There were men, of course, and they were good, but the show was distinctly female in its energy and focus. Occurring at the Park Avenue Armory’s Wade Thompson Drill Hall, the double bill program investigated stories of the crone and the maiden. They were united by the mother who brought us all together – Pina Bausch.

Although dead for over a decade, Bausch’s legacy refuses to calcify into that of a golden oldies company, touring the hits for ever-shrinking audiences. Instead, her work still resonates. On opening night of common ground(s) and The Rite of Spring, both New York premieres, young and old, dance and non-dance folks packed the rows for a collaboration among the Pina Bausch Foundation (Germany), École des Sables (Senegal) and Sadler’s Wells (U.K.) as part of the Van Cleef & Arpels Dance Reflections Festival. (For more about the background of this program, please check out Kathy Elgin’s review on Bachtrack.)

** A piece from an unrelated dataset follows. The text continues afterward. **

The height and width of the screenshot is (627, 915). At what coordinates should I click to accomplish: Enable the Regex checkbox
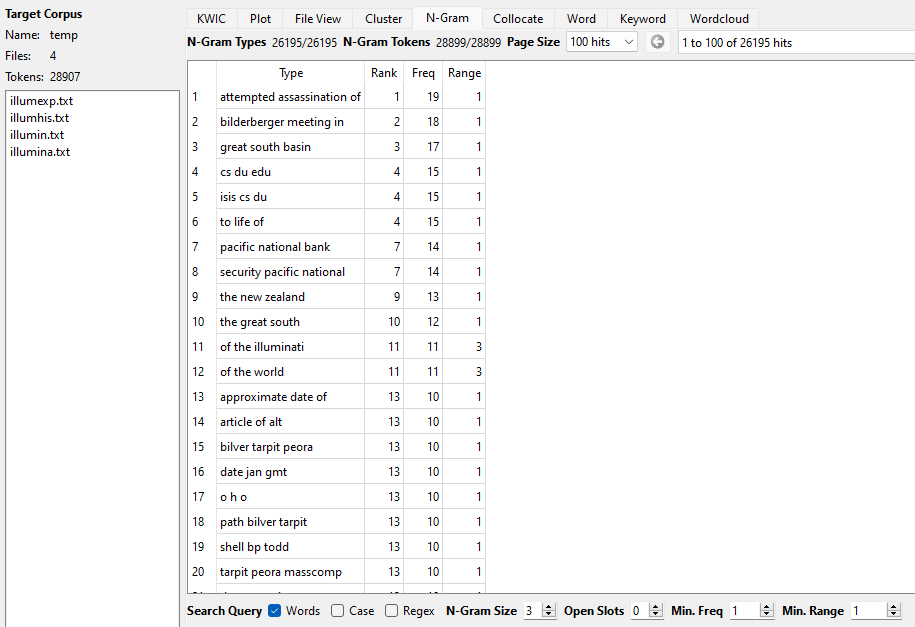pyautogui.click(x=392, y=611)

common ground(s) – a duet by and between Malou Airaudo, a founding member of Tanztheater Wuppertal Pina Bausch, and Germaine Acogny, the matriarch of contemporary African dance – roots itself in female friendship. Attired in sinuous black dresses with deep V backs, the duo weaves their unique voices into a contrapuntal melody of self-care and compassion.
Using the simplest of props, they invoke a woman’s work across time and space. A long stick becomes an oar for an imaginary boat they row together. One carries it over her shoulders, like a yoke. Metal buckets are for washing feet. Acogny and Airaudo gossip and chat and bicker, their words evaporating in the cavernous hall before they reach our ears. Their choreography feels timeless, our ancestral grandmothers magicked into flesh and blood.
They dance, too. Since they’re in their 70s, there won’t be any pyrotechnic tricks. Instead, they reveal the efficacy of gesture and presence. Arms ripple, hands beckon, and backs undulate. They gently embrace and step through underarm turns in a slow ballroom dance of sorts.
While respectful of the other, each claims her power – and her past. Airadou moves with a confident grace, her port de bras billowing like sails that have caught a breeze. She tilts her chin skyward, acknowledging the kings and queens who elevated ballet into a lingua franca of dance. Acogny shows off points and lines with angular positions of her limbs and punchy stomps. She gazes right at us, her eyes daring and mischievous.
They are different, a white woman and a black woman who sprang forth from countries far from one another. They are the same, women with storied careers who’ve dominated their field. They are #cronepower.
Functioning as its own de facto piece, the long but necessary intermission prepares the space for Bausch’s The Rite of Spring. Unspooling to the found sounds of our chitchat and admonishments from the ushers to STOP TAKING PICTURES, workers spread fragrant peat over the square floor. As their rakes swish methodically, these actions transform from labor to art, a post-modern “Step in Time”.
Bausch’s The Rite of Spring premiered in 1975 and, since then, has become a masterwork among the many stabs by the many artists tackling Stravinsky’s challenging score and Nijinsky’s folkloric inspiration. This iteration features performers from all over Africa, including Kenya, Nigeria, South Africa, Mali, Benin, Burkina Faso, and more. They are young. They are beautiful. And they must sacrifice one of their own for the good of them all.
Even if you know nothing about The Rite of Spring, you’ve probably guessed the victim will be a maiden. From ancient Aztec rituals to modern horror movies, a dead virgin is often seen as the appropriate apology for outsized anger, whether that ire stems from a man or from a god.
The community gathers, trembling in terror but committed to the ritual. With the women in pale slip dresses and the men in dark trousers, they plant their feet in deep second positions, fists clenched, arms pointing to the ground. They strike a passé while curving their arms in a cock-eyed S. As a group, they loop in gigantic circles and cleave the space in two with a long diagonal formation. To the deities, the appeal of this sacrament may lie in the sheer potency of a crowd doing the same thing at the same time – a divine flash mob.
A red garment acts as the short straw. Like a game of hot potato, various women reluctantly clutch it before passing the unlucky talisman to another. Someone must die, though, so a victim emerges. Eyes wide with fear, the chosen one submits to her fate: she will dance herself to death.
Flailing, twirling, kicking, lurching, she does just that. The community observes this moving suicide impassively. Ultimately, she falls face-first onto the soil-covered floor in a tangle of limbs and unrealized dreams.